This post seems to rest on two basic assertions:
1) Flash must have CPU-access to the decoded video surfaces.
2) Flash can't obtain CPU-access to the decoded video surfaces.
I believe that both of these assertions are wrong, at the very least for VDPAU, and probably for other video APIs as Gwenole claims above; he should know.
Taking the points in reverse order:
VDPAU currently has two different ways of obtaining CPU access to the surfaces. One can use APIs such as VdpVideoSurfaceGetBitsYCbCr or VdpOutputSurfaceGetBitsNative to download the data to the CPU, and then act on the data in any way. I don't believe any media players currently do this, because there's very little point. Alternatively, one can use the VDPAU presentation queue to present the data to an X pixmap. One can then use X APIs, or OpenGL's GLX_EXT_texture_from_pixmap to composite this data with application UI elements. At least XBMC uses this method (specifically GLX_EXT_tfp) very successfully today, even on low-end platforms; it is a very well tested path.
Finally, more mechanisms will be made available in the near future.
On to your second point:
I imagine that the only reason Flash requires CPU-access to the frames is to render/blend the UI on the CPU. I don't think this is the correct approach; GPU acceleration should be used for the UI rendering (or at least upload and blending). VDPAU itself has various rendering/blending/scaling operations built in specifically for this purpose. Alternatively, you could get the video into OpenGL and then use OpenGL's rendering/blending/scaling operations, as XBMC does. Do also note that VDPAU's VdpVideoMixer fully performs the YUV->RGB conversions you mentioned on the GPU, and if Flash really needs, it can download the resultant RGB data after that step with almost no effort.
I also take issue with your point that Flash is somehow fundamentally different to other media players. Specifically, MPlayer renders UI/OSD, subtitles, etc. on top of the video using VDPAU features. XBMC renders a potentially complex and pretty UI over the video using OpenGL. I believe both of these applictions, and others, can also perform network streaming at the same time for example. It sounds like they're both doing the exact same thing that Flash needs to.

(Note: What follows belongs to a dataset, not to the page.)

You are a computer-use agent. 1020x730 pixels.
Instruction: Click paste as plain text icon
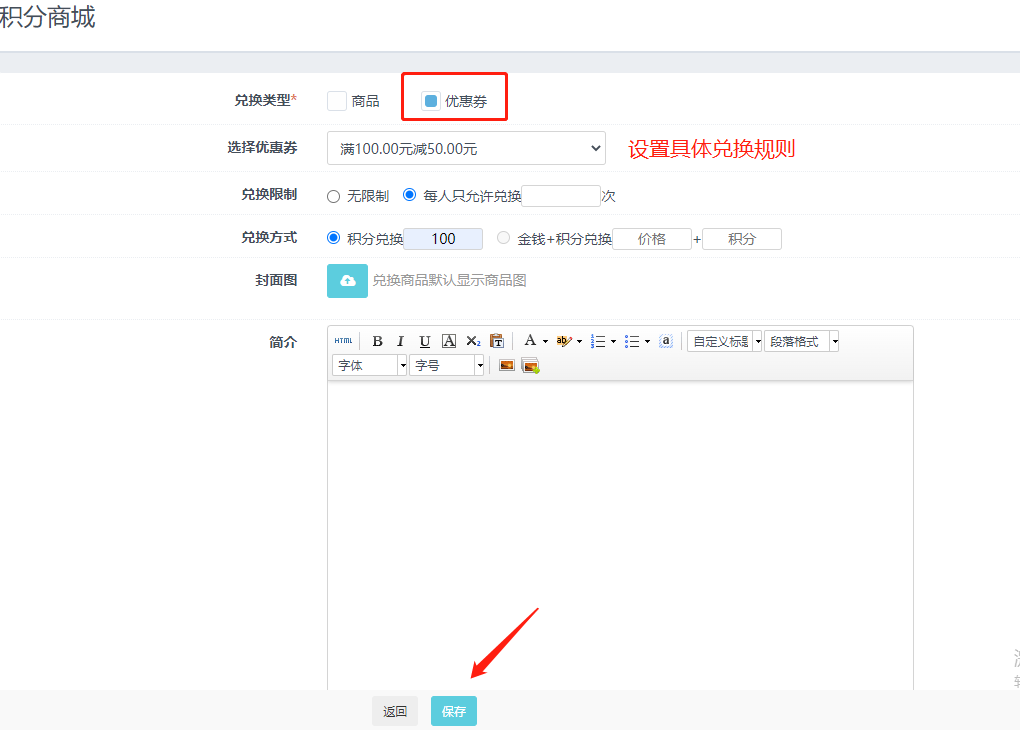click(497, 341)

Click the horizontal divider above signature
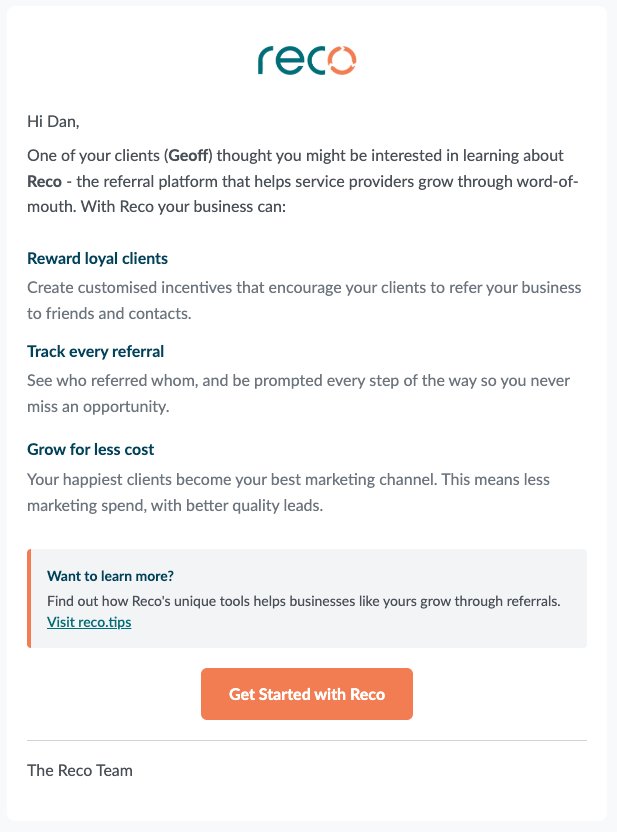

Please note that I haven't yet read your "flash uses the GPU" post, or at least note recently. I'll go read it now. Still, I doubt that will change my mind that widely available APIs (across platforms and vendors) such as OpenGL are the correct way to accelerate graphics-oriented applications such as Flash.
In summary: If you have any issues understanding or using VDPAU, please feel free to contact NVIDIA. We'd be very happy to help you.